FunASR
FunASR copied to clipboard
Paraformer Finetune收敛不一致问题
感谢阿里团队开源Funasr项目: 我们测试Paraformer在通用性上确实是好于业内一些其他厂商,值得肯定!!! 所以我们想用贵司开源的模型在Aishell-1 上进行Finetune(接入了CTC头,概率为0.3),我们发现一个很奇怪的现象,即train.py 脚本 “--dataset_type small” 时,CTC端时可以正常的收敛,最终CER可以到2.32%(CTC端结果);但是当“--dataset_type large” 时,CTC端无法收敛,模型训练精度很差,如下图:
期待大佬们的回复 Thx
I use aishell-1 data to finetune paraformer-large offline model with CTC, set dataset_type to small and large, the training log is as follows, you can refer to it
to finetune paraformer-large offline model with CTC, set dataset_type to small and l
感谢回复! 您这边是否使用了 aishell-1 数据生成 mvn?我这边使用原始的 paraformer-large offline model 的mvn进行训练模型
BTW,您这边方便发一下您这边训练模型的 config.yaml 文件配置吗?
使用原始的mvn 在使用 small 训练可以正常收敛,但是使用large 时则出现不收敛情况,使用3卡V100 进行finetune。
I use finetune.py recipe to finetune paraformer-large offline model, config.yaml you can refer to config.yaml and set ctc_weight to 0.3, and mvn file has not been modified
感谢 luo 大佬,我们测试下,有结果会在此issue 回复,Thx
训练至 54 轮, loss ctc 才开始出现下降现象,训练才开始正常,是不是学习率太低的原因?
You can refer to my configuration and quickly verify it.
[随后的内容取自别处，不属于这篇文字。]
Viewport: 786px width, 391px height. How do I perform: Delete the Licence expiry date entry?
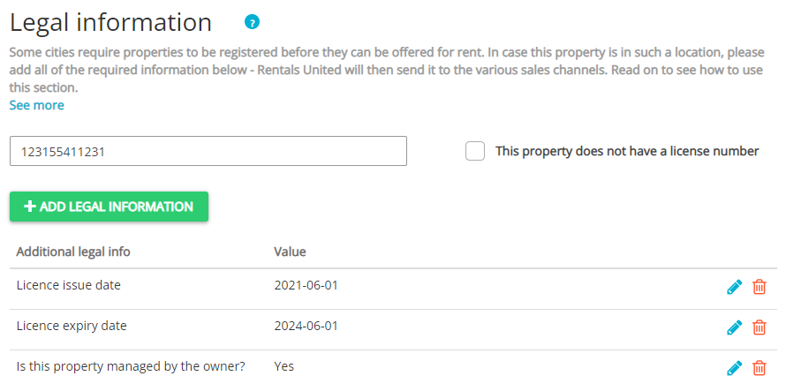(759, 327)
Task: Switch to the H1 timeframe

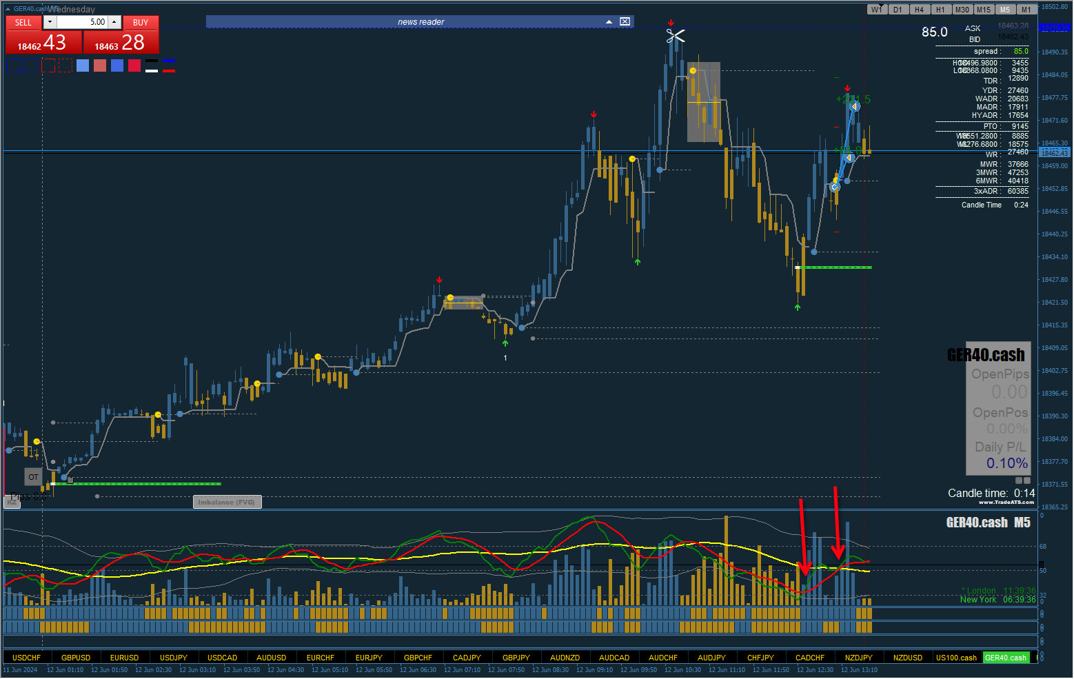Action: coord(940,10)
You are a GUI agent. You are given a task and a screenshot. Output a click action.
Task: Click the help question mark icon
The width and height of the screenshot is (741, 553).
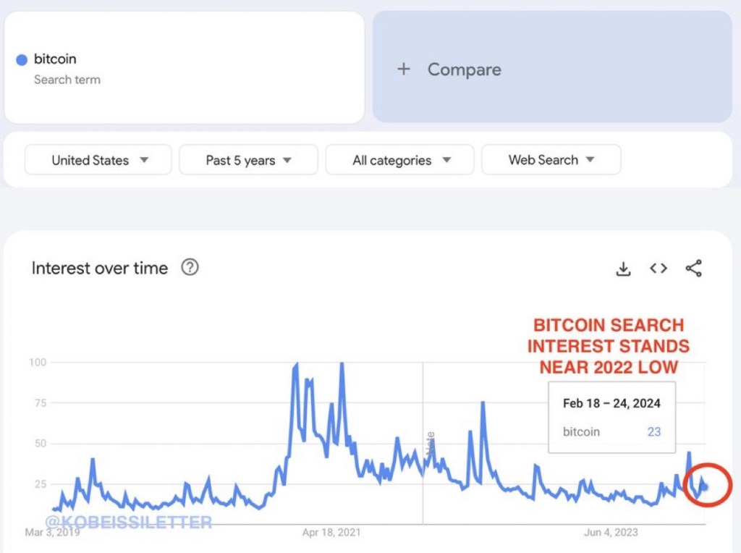pos(190,268)
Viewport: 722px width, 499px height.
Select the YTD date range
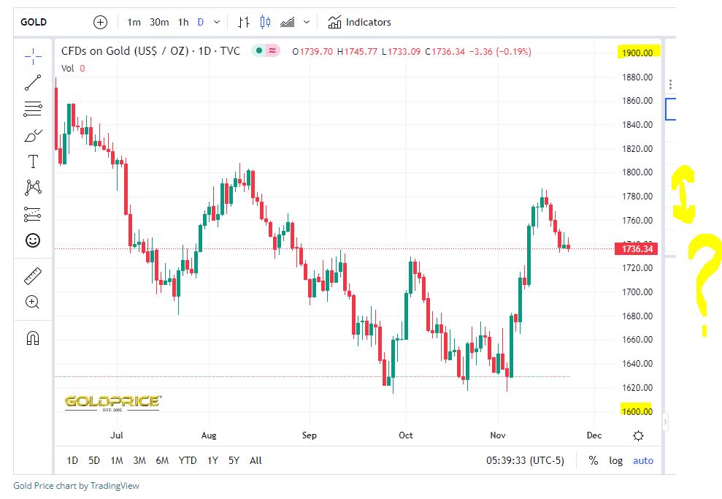click(x=188, y=460)
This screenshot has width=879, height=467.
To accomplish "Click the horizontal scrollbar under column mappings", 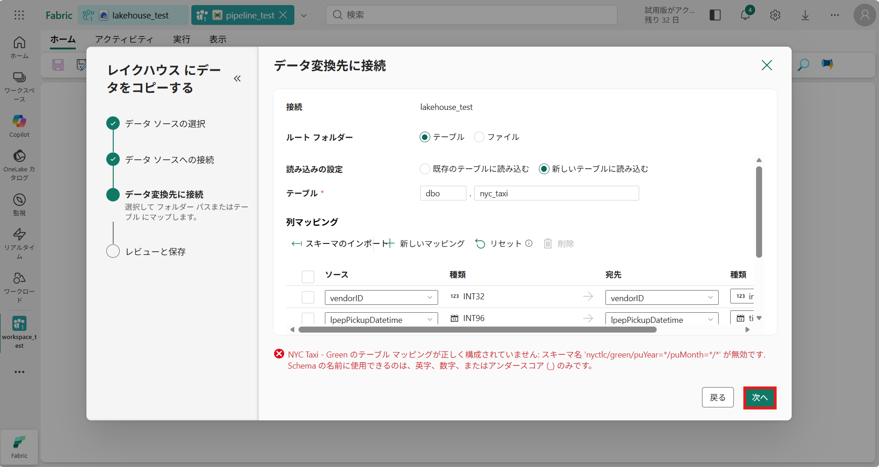I will pos(477,330).
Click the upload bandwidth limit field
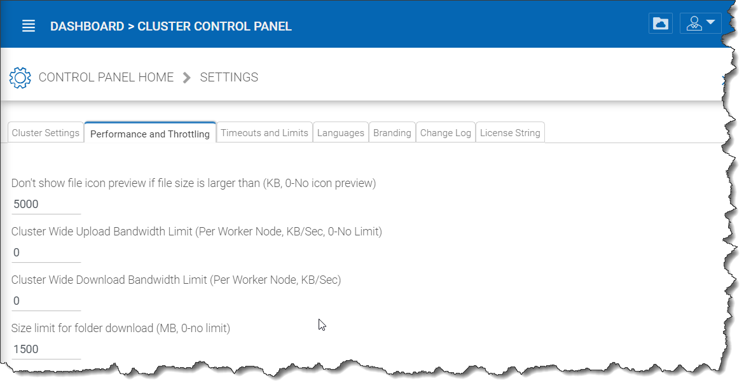Screen dimensions: 751x390 click(46, 253)
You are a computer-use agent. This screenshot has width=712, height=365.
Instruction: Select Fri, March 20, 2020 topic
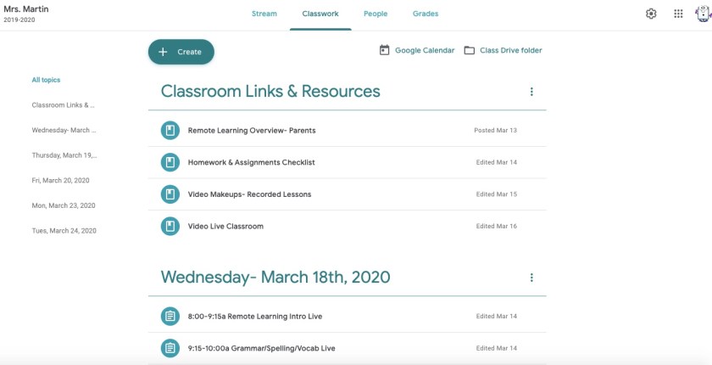click(60, 181)
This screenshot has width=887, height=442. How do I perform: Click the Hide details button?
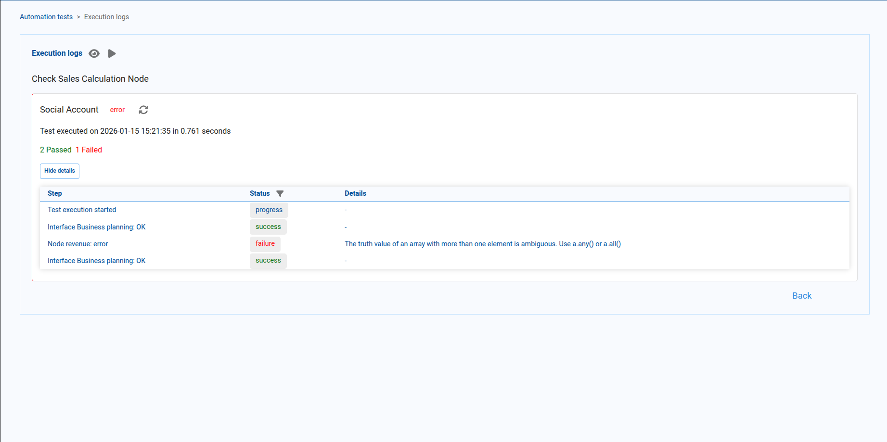tap(60, 171)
okay, Thanks for your kindly reply.
I use finetune.py recipe to finetune paraformer-large offline model, config.yaml you can refer to config.yaml and set ctc_weight to 0.3, and mvn file has not been modified
=============== 通过您的模型配置方法,我们发现CTC头确实很快就可以收敛,但是最终收敛测试精度上CTC比decoder端差了接近10个点以上, 请问是什么问题?如下是训练日志,20轮以后出现了问题。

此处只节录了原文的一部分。